The procedures described are applicable to arbitrary three‐component data, and we advocate continuous calculation of these functions on 3C data globally. This would associate all P arrivals with backazimuth estimates, which would enhance event location and, given sufficient observations, facilitate the calibration of backazimuth corrections. (Park et al., 2023; recently demonstrated how backazimuth estimation on multiple three‐component stations could contribute to continuous state‐of‐health monitoring.) For events such as the Nordstream explosions, the backazimuth uncertainty as applied by Staehler et al. (2022) could likely be significantly tightened given adequate calibration. We have considered two case studies: (1) 55 surface explosions in northern Finland and (2) 4 nuclear tests in North Korea. Both the datasets are open, and all event locations are known. We advocate adopting these as benchmark scenarios for developing and evaluating improved algorithms for direction estimation. A comprehensive and systematic comparison between different methods for backazimuth estimation, with regards to both accuracy and repeatability, is overdue. These benchmarks may help in addressing this need.
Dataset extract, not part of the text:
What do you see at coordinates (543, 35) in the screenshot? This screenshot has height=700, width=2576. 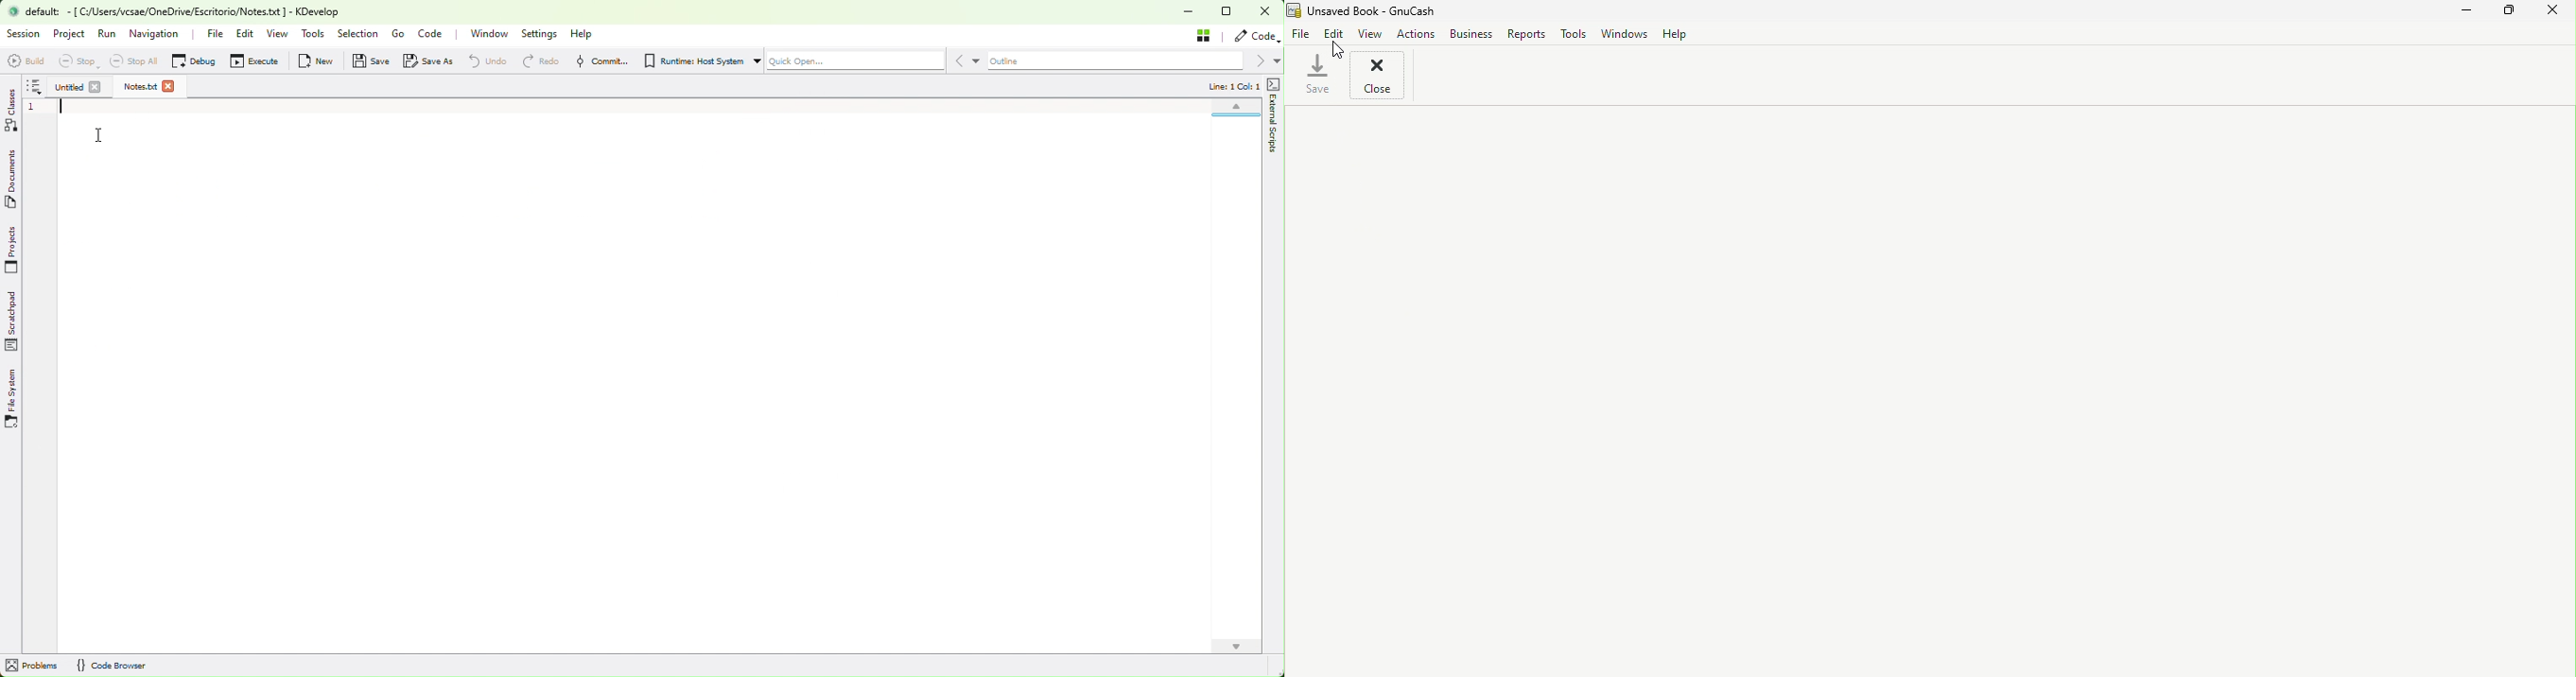 I see `Settings` at bounding box center [543, 35].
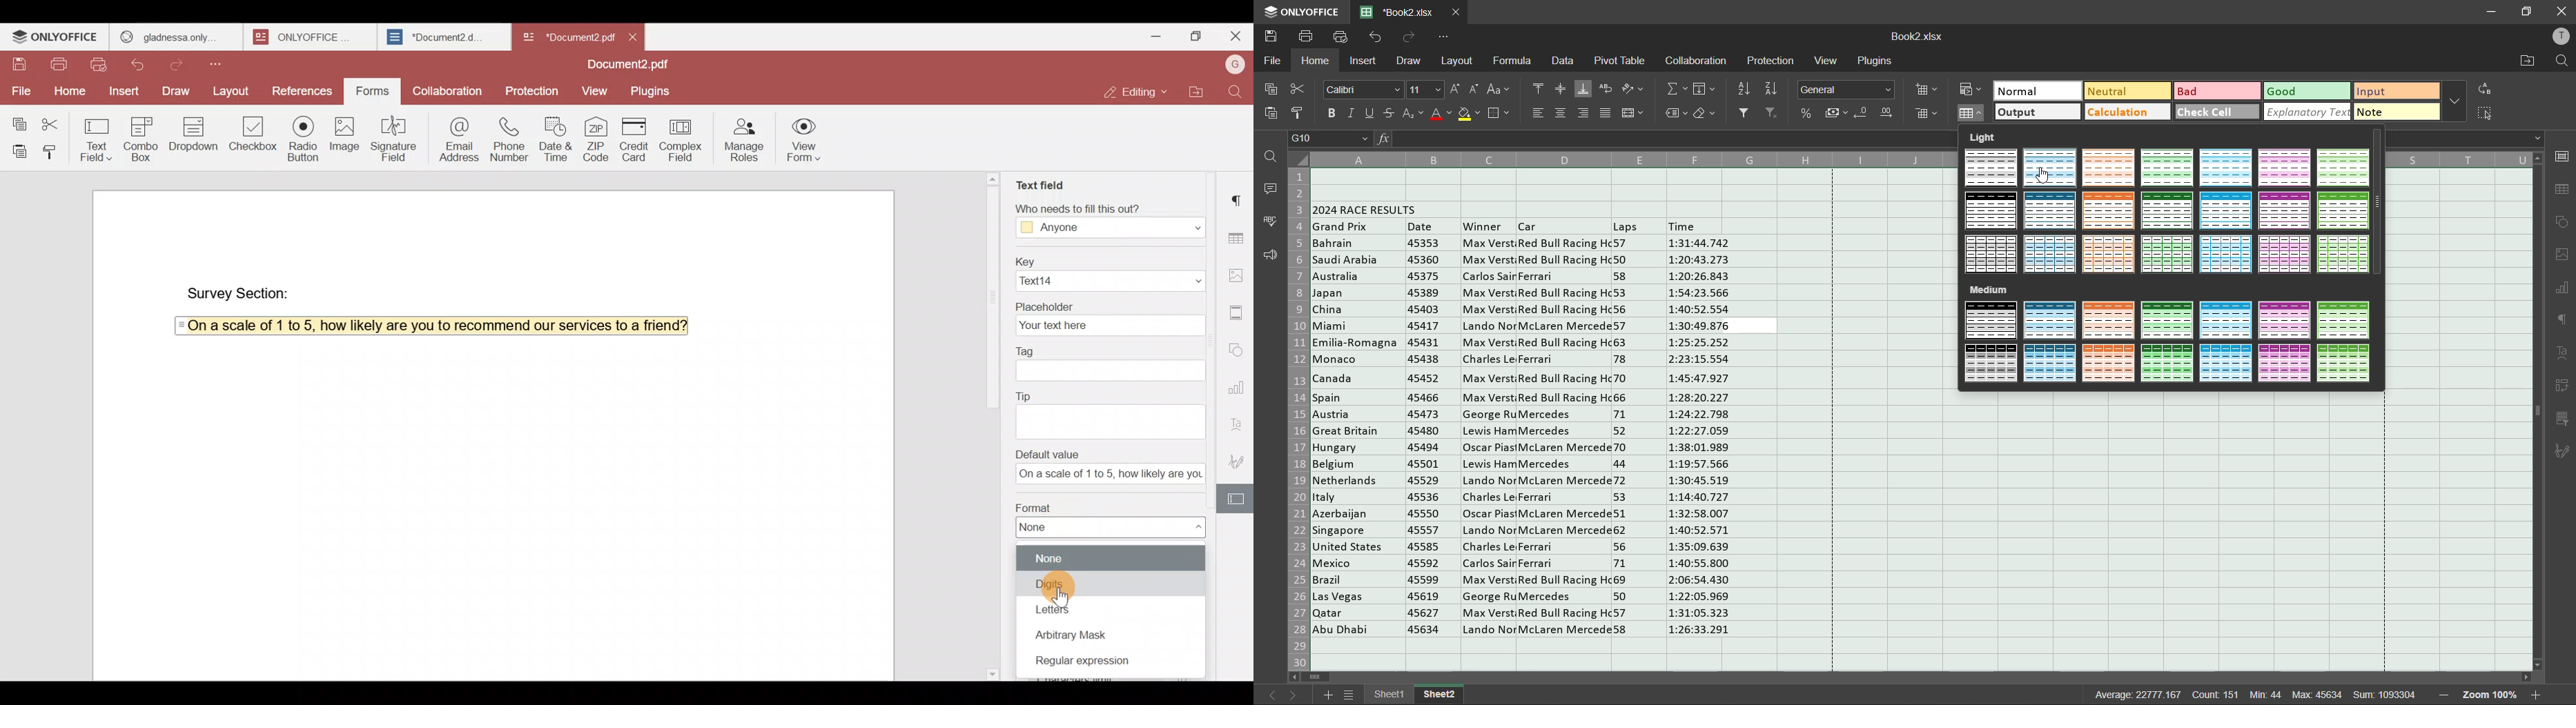 The width and height of the screenshot is (2576, 728). I want to click on protection, so click(1773, 63).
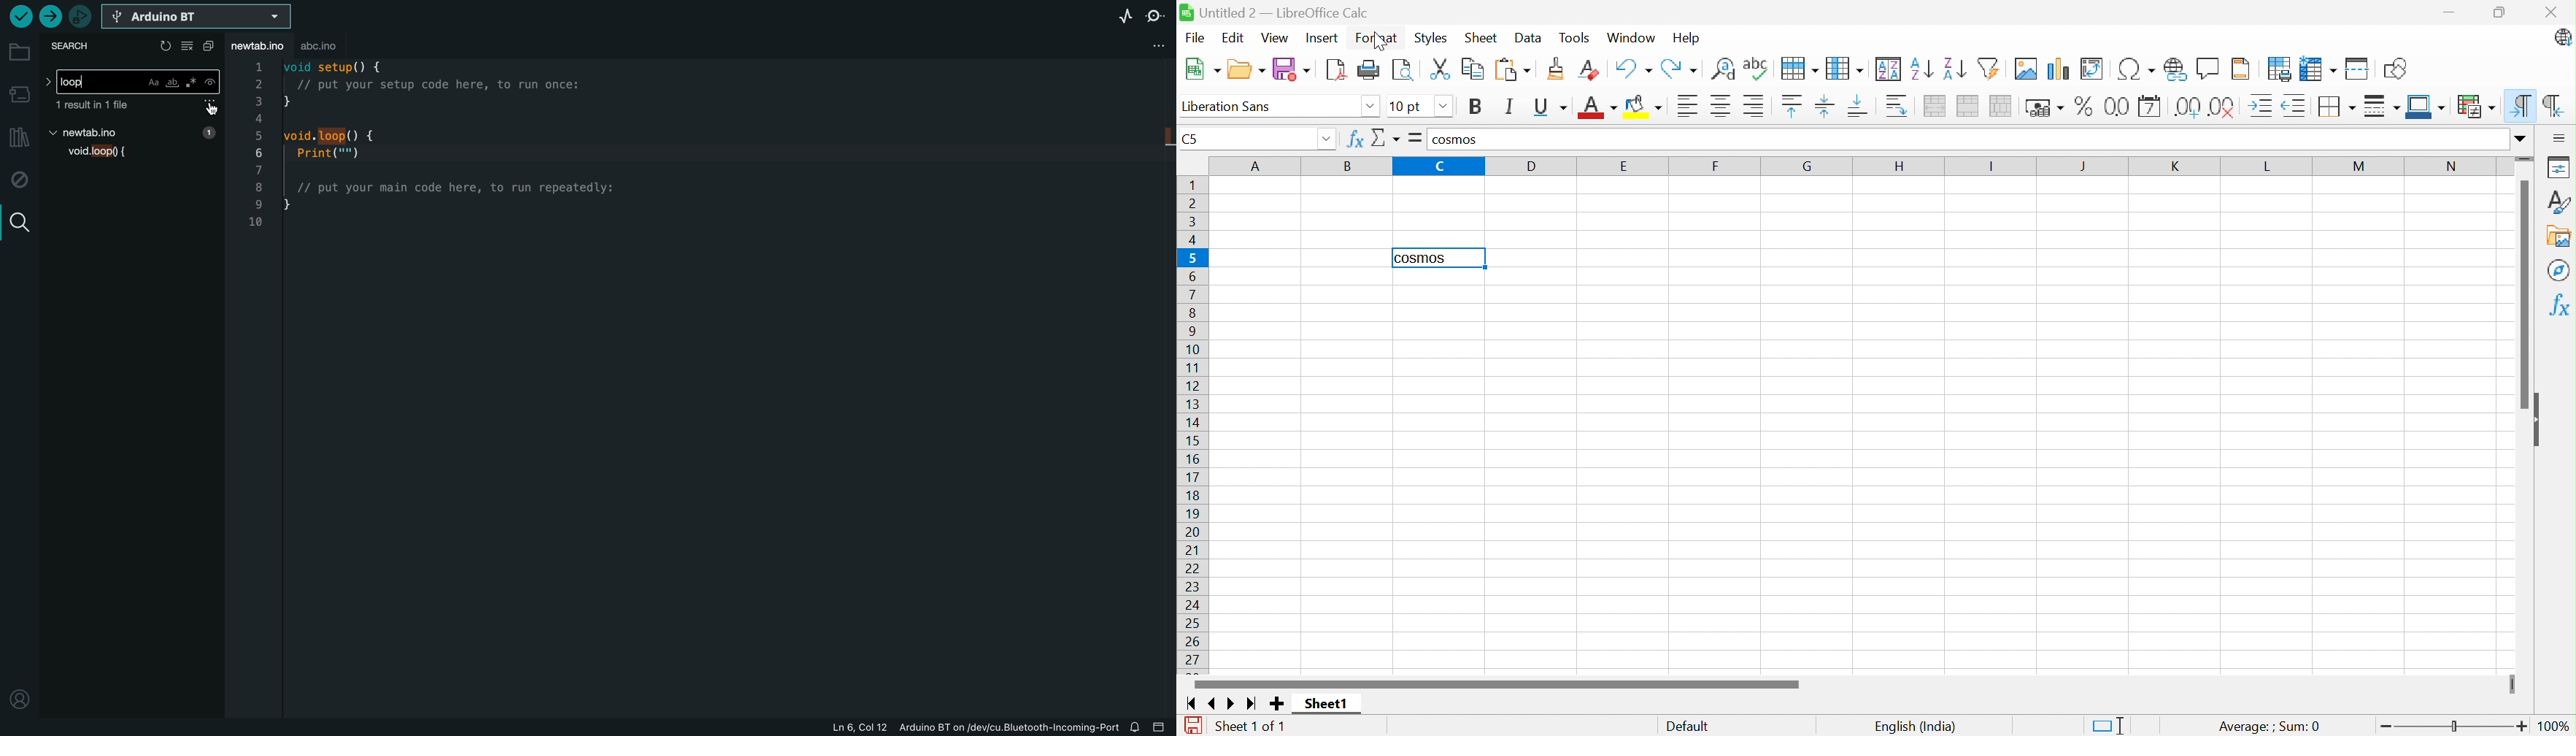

The array processing examples were calculated using a slightly modified version of the code available at https://github.com/uafgeotools courtesy of the University of Alaska, Fairbanks. The basis of the algorithms is described in Bishop et al. (2020) and Szuberla and Olson (2004). The only changes made were to the ranges of apparent velocities scanned. Plots were created using the GMT software (Wessel et al., 2019) and the ObsPy software (Krischer et al., 2015). The waveforms for Figure 2 were obtained from Gibbons et al. (2020). Data obtained from the AU (DOI: 10.26186/144675) and IU (DOI: 10.7914/SN/IU) networks via Earthscope and from the supplemental material in Gibbons et al. (2020). All calculations in this article used the m3csdirest program available on https://github.com/stevenjgibbons/m3csdirest. All websites were last accessed in October 2023.

The author is not aware of any competing interest.

The author thanks Anthony Lomax, Brian Stump, and an anonymous reviewer for thorough reviews of this article, which helped to improve it significantly.